There’s more out there on this but I should have been asleep hours ago.
 
if it was happening on every single board sure i could see it but the fact that it's 100% reproducible on ASUS boards while every other manufacture falls at or below AMD's recommended SOC voltage tolerance when using the auto setting with a few outlier failures on other manufacture boards it's unlikely an AMD specific problem. we've always known that the x3d chips were very voltage sensitive which is why they were so locked down on am4.
I don’t have a lot of AMD 7000 series on site but all our x670 based boards received AGESA bios updates to fix the issue regardless of which brand they were. If it was only Asus why would Gigabyte need to patch for it?
The “fix” is in AGESA 1.0.0.6, and if the fix is there it would stand that the flaw was there as well. As AMD provides the AGESA and it comes pre compiled it could be many places not all boards may use the effected code the same way though.
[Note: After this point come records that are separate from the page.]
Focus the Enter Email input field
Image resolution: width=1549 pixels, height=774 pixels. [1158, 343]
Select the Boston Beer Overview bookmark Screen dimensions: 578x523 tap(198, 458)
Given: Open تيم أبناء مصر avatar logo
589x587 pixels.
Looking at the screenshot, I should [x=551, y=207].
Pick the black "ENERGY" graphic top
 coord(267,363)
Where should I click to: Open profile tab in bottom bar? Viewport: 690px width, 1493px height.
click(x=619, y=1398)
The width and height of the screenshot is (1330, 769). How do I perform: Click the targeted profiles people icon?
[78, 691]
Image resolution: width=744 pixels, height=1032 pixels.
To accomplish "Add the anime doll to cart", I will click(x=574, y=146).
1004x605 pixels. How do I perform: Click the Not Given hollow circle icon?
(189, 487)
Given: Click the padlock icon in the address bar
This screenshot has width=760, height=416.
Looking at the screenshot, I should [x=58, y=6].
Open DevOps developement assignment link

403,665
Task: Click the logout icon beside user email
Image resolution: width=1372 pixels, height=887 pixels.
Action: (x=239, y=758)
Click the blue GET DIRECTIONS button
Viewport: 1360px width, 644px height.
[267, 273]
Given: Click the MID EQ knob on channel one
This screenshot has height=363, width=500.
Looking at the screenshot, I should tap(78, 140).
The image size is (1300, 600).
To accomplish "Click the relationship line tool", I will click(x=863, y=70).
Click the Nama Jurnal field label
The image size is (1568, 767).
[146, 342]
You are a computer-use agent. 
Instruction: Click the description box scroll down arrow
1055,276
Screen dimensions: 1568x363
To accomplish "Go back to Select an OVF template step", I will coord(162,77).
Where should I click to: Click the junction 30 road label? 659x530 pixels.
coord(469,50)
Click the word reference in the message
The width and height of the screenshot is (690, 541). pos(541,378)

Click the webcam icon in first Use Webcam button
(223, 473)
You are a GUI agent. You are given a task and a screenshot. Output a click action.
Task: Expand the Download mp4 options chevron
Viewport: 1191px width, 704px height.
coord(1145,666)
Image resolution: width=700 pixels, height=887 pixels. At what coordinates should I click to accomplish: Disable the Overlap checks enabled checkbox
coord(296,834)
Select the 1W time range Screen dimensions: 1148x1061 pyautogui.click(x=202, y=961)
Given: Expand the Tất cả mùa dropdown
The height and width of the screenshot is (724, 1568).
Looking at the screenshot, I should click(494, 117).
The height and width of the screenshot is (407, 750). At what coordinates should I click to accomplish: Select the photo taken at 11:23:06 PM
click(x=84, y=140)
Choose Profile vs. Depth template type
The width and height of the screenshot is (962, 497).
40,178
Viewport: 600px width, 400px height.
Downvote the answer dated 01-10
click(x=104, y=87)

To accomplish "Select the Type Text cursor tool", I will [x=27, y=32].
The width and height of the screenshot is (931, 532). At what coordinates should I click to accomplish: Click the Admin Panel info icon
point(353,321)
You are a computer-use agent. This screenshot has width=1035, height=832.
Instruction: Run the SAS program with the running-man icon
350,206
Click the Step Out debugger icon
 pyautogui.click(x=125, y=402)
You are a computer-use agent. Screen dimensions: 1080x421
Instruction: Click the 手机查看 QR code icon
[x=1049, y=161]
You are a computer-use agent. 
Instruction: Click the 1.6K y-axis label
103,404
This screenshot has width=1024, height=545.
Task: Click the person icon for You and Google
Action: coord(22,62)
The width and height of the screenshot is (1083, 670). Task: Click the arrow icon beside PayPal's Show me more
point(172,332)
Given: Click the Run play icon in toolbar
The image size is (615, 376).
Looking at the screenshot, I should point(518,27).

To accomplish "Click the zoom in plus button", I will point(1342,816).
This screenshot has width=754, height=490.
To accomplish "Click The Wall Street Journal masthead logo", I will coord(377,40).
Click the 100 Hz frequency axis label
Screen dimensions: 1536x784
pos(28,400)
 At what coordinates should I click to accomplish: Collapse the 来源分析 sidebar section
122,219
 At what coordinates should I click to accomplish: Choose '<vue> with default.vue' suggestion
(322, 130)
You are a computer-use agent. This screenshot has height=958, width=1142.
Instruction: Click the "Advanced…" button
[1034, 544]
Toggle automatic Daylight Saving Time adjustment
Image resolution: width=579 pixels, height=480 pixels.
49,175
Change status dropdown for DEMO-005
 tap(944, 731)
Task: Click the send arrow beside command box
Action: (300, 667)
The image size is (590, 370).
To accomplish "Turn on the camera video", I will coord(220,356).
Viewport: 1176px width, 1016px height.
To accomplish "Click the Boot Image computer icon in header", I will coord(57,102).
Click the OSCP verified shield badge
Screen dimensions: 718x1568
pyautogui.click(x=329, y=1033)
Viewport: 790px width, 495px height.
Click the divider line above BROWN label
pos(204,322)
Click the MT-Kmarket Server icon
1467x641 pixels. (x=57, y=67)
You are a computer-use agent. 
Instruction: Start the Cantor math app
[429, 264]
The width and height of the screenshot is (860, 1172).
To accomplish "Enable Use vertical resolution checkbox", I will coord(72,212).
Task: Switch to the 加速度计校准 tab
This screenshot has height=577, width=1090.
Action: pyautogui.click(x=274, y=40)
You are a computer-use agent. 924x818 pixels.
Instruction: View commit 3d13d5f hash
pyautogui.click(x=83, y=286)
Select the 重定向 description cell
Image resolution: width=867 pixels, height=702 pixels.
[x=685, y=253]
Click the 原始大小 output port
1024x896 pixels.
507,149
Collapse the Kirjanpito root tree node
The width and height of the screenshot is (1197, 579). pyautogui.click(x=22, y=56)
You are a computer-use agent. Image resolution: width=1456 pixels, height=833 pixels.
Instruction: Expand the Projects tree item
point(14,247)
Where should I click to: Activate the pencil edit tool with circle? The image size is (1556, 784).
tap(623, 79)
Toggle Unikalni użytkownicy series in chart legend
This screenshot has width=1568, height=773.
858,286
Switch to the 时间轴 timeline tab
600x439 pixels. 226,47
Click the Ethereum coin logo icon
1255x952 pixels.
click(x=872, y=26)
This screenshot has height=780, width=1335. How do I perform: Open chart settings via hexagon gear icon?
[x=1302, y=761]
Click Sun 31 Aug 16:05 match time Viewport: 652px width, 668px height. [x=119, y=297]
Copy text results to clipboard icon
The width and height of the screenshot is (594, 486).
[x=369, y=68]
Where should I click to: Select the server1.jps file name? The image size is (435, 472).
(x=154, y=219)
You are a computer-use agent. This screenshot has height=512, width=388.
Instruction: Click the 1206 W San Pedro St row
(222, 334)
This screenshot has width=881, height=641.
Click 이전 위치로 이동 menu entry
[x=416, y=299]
I use the term fix loosely here because independent tests are still out on weather it fixes anything or not.
 
I don’t have a lot of AMD 7000 series on site but all our x670 based boards received AGESA bios updates to fix the issue regardless of which brand they were. If it was only Asus why would Gigabyte need to patch for it?
The “fix” is in AGESA 1.0.0.6, and if the fix is there it would stand that the flaw was there as well. As AMD provides the AGESA and it comes pre compiled it could be many places not all boards may use the effected code the same way though.

I use the term fix loosely here because independent tests are still out on weather it fixes anything or not.
Why would motherboard makers other than just Asus do this? The optics alone for looking like something is being done is enough.

It's unlikely that's the whole story. It's not just Asus who has been juicing hardware although Asus is probably the worst culprit. There may also have been an issue with the Agesa which needed to be fixed and possibly something that was exploited by motherboard makers but not intended by AMD.

There are all kinds of reasons for this but it doesn't change the proof that Asus has been doing what Asus has been doing for a long time.